Baukosten steigen auf eine Milliarde Euro

Das Airrail-Center, entworfen vom Stararchitekten Helmut Joos, ist das derzeit spektakulärste und technisch anspruchsvollste deutsche Bauvorhaben neben der Elbphilharmonie in Hamburg. Doch das Highlight des Frankfurter Flughafens entwickelt sich für den Investor, die Bonner Immobiliengesellschaft IVG, zum Albtraum. Nicht nur beim Stahl, auch bei Finanz- und Zeitplan muss Deutschlands größter börsennotierter Immobilienkonzern kräftig nachrüsten.

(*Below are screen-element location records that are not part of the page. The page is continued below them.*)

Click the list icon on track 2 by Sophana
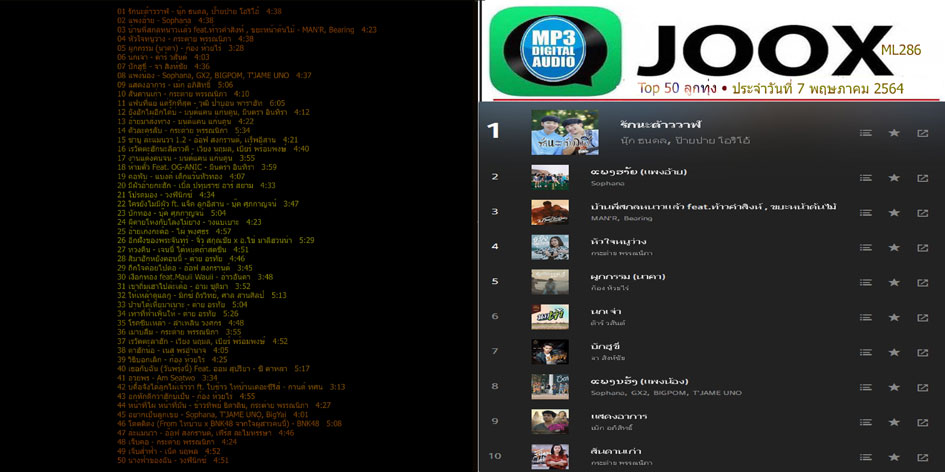coord(866,178)
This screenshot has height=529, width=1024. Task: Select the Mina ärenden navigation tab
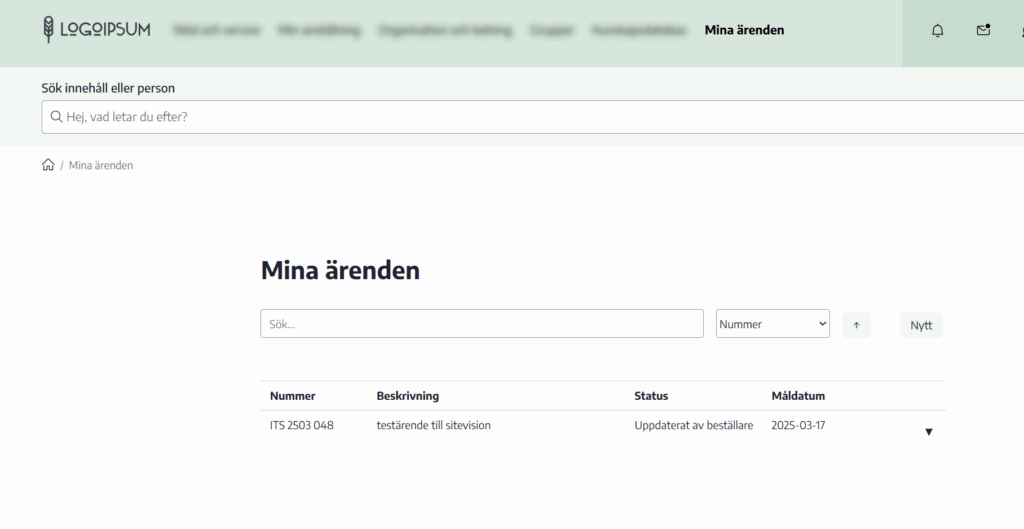point(744,30)
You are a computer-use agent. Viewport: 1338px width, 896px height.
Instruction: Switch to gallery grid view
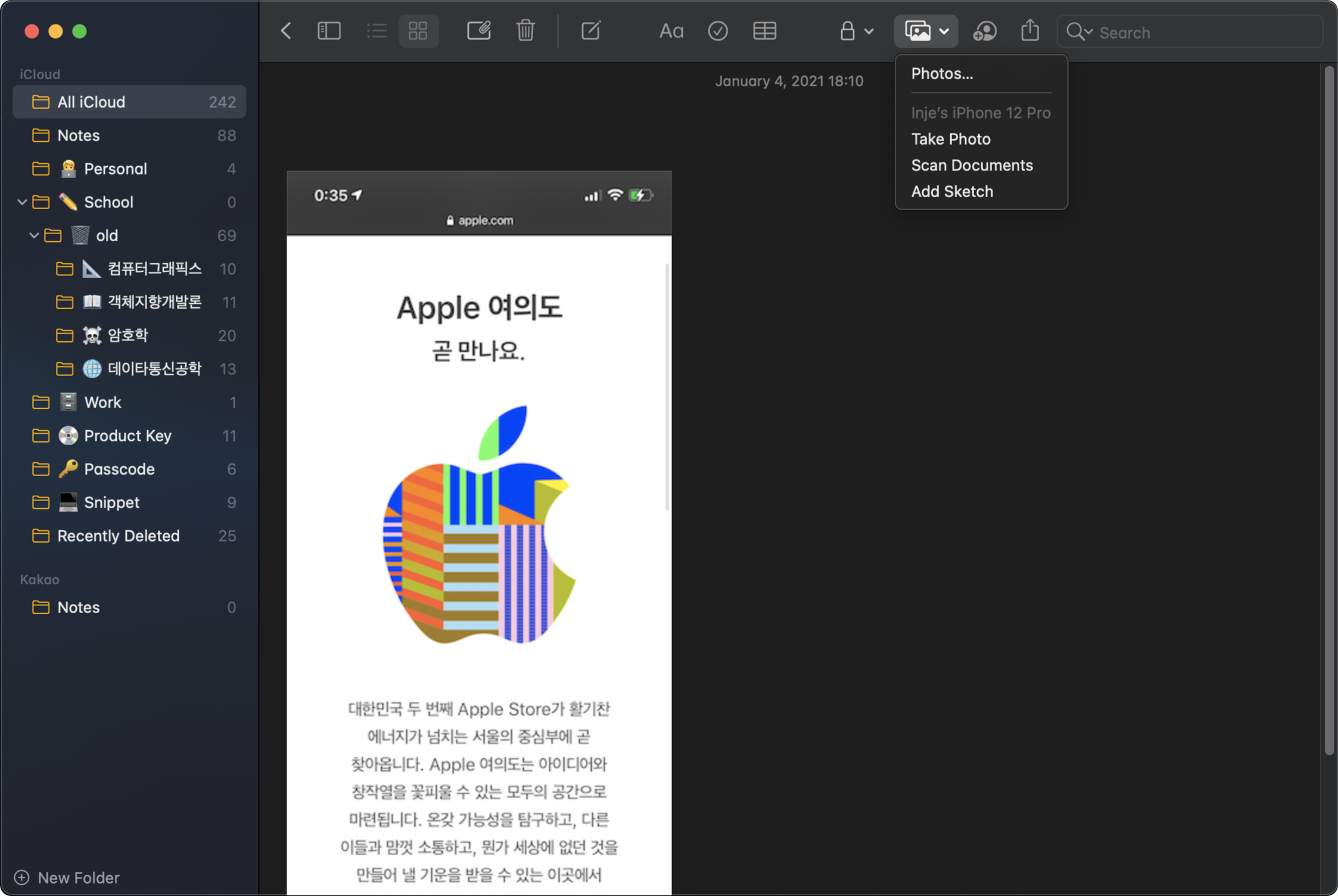[x=418, y=31]
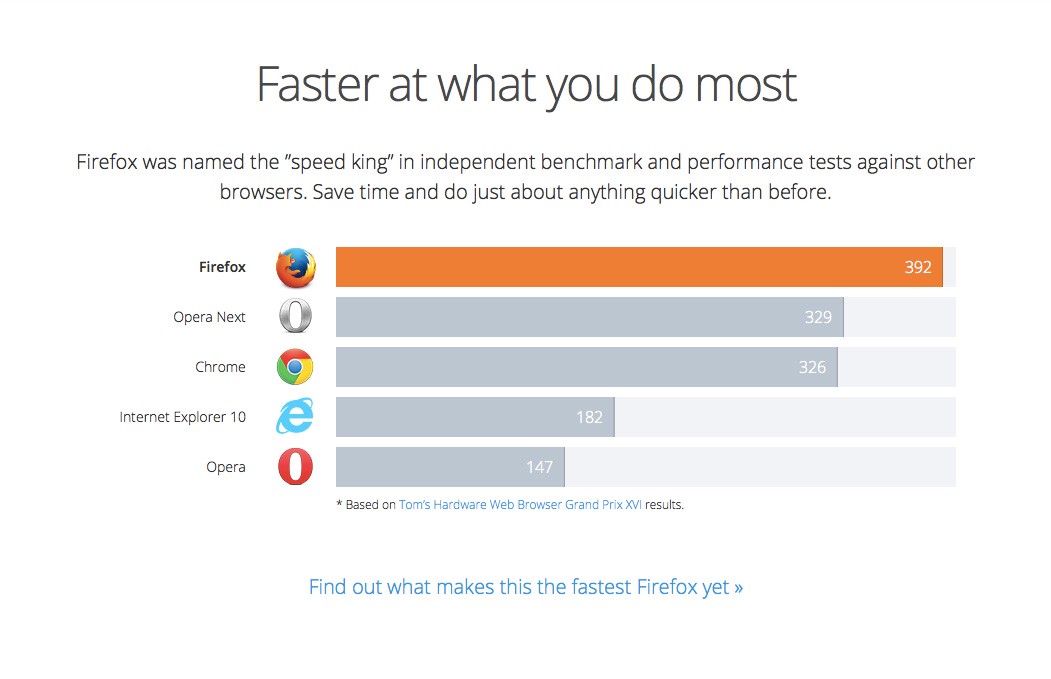Click the Chrome logo icon

click(295, 367)
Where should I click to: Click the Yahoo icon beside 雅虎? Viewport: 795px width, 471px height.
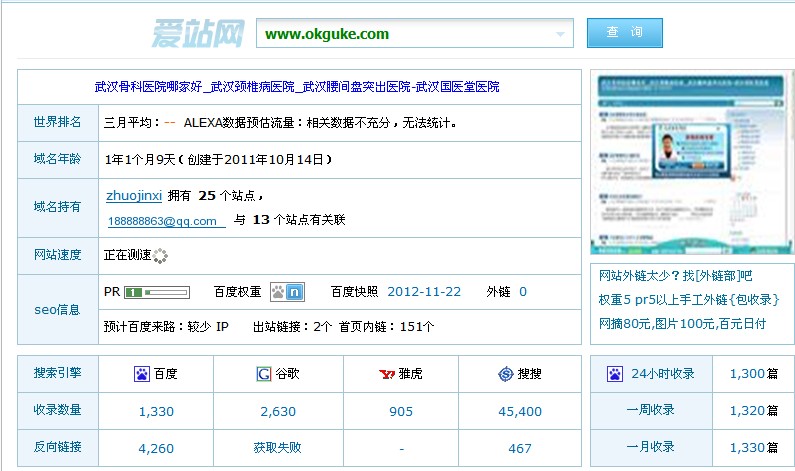pos(385,374)
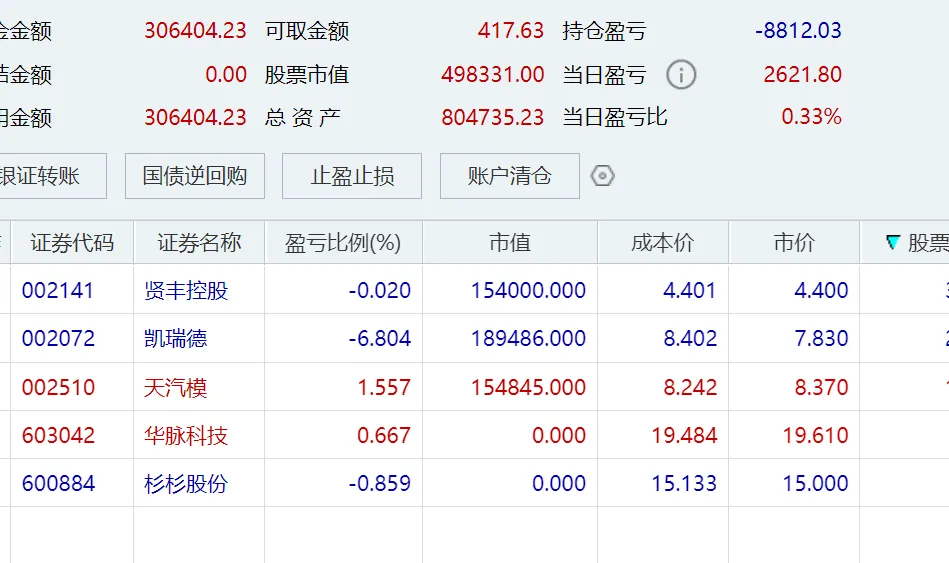Select the 凯瑞德 stock name
Image resolution: width=949 pixels, height=563 pixels.
(176, 339)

Nach WirtschaftsWoche-Informationen steigen die Baukosten auf bis zu eine Milliarde Euro. Noch vor acht Monaten behauptete Geschäftsführer Dörrie, die bis dahin geplanten 660 Millionen Euro „haben wir eingehalten und werden es auch weiter tun“. Zwischenzeitlich räumte die IVG eine Steigerung um 180 auf 840 Millionen Euro ein. Das ist Makulatur: Die neue Zahl von einer Milliarde Euro stammt von Experten der Wirtschaftsprüfung Ernst & Young. Die hat in den vergangenen Wochen im Auftrag von IVG und Fraport – die Betreibergesellschaft des Flughafens ist Mitgesellschafter, aber nicht Mitfinanzier – das Airrail-Center-Projekt unter die Lupe genommen.

Den Bauzeitplan halten die Wirtschaftsprüfer ebenfalls für unrealistisch. Sie erwarten, dass das Center Ende 2010 bezugsfertig ist, also mit rund einem Jahr Verzug. Sichtbar wurde das Problem beim verschobenen Richtfest am 3. Juni: Da war der Rohbau noch gar nicht fertig. Weder der West- noch der Ostkopf des Airrail-Centers mit dem Hilton-Komplex stand, als Hunderte Gäste feierten und sich dort, wo mal Cafébars und der Edeljuwelier Rüschenbeck ihre Läden betreiben sollen, launige Reden anhörten. Auch jetzt hat der Rohbau noch Lücken.